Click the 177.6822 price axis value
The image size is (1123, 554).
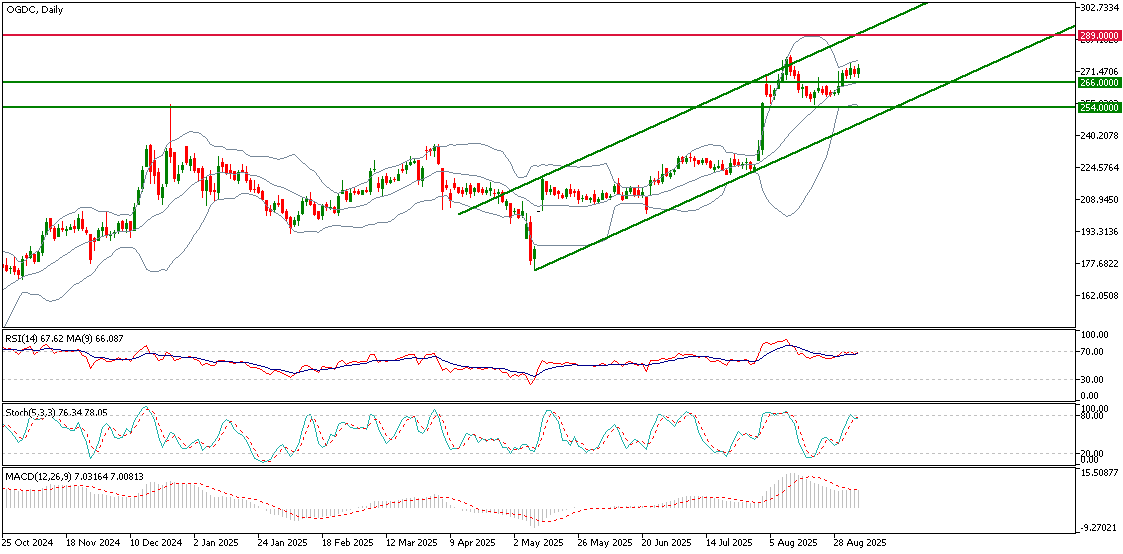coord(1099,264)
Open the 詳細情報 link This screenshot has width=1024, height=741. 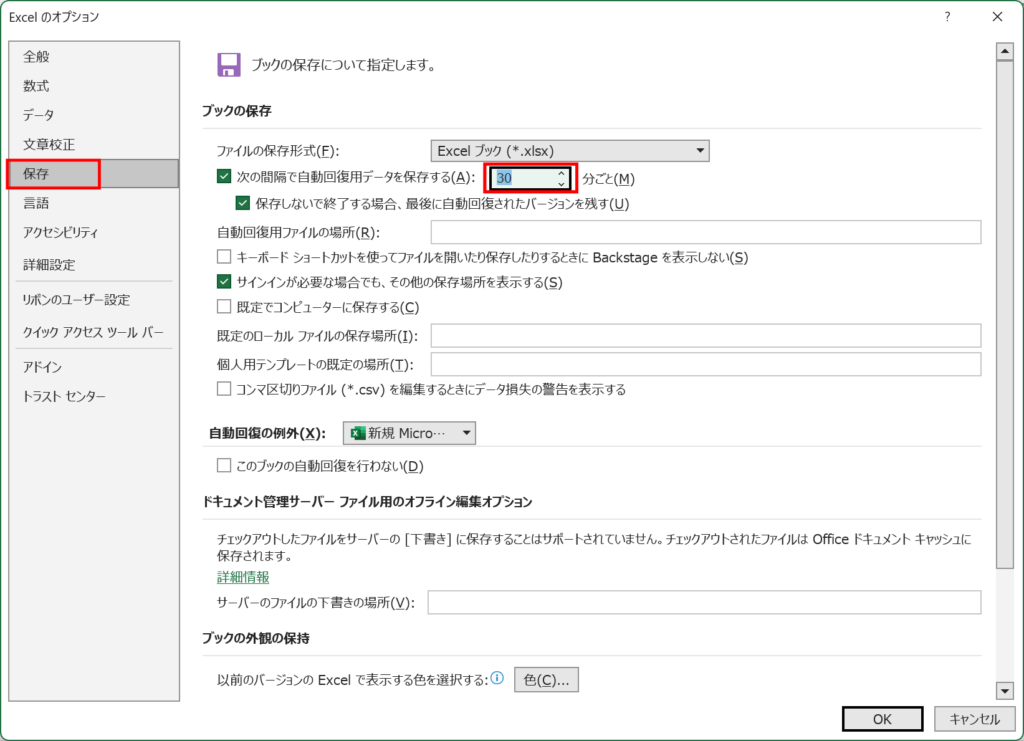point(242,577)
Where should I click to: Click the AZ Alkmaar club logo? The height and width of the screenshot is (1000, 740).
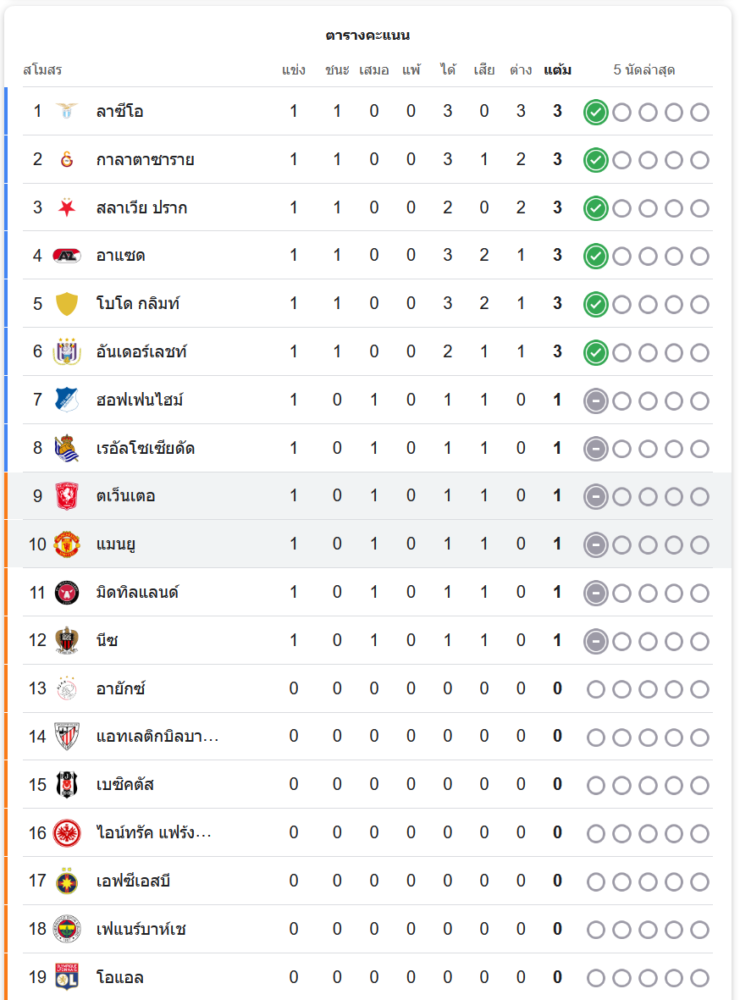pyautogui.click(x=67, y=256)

_AIM:_
Please convert the stretch from the line containing "Where should I" through the end of the records into a two-column CSV with the columns text and answer. Give one row per record, put each field in quotation marks with line breaks turned into spaces, and leave the pictures out.

_CORRECT OUTPUT:_
text,answer
"Where should I click to: Click the AZ Alkmaar club logo? The height and width of the screenshot is (1000, 740).","pyautogui.click(x=67, y=256)"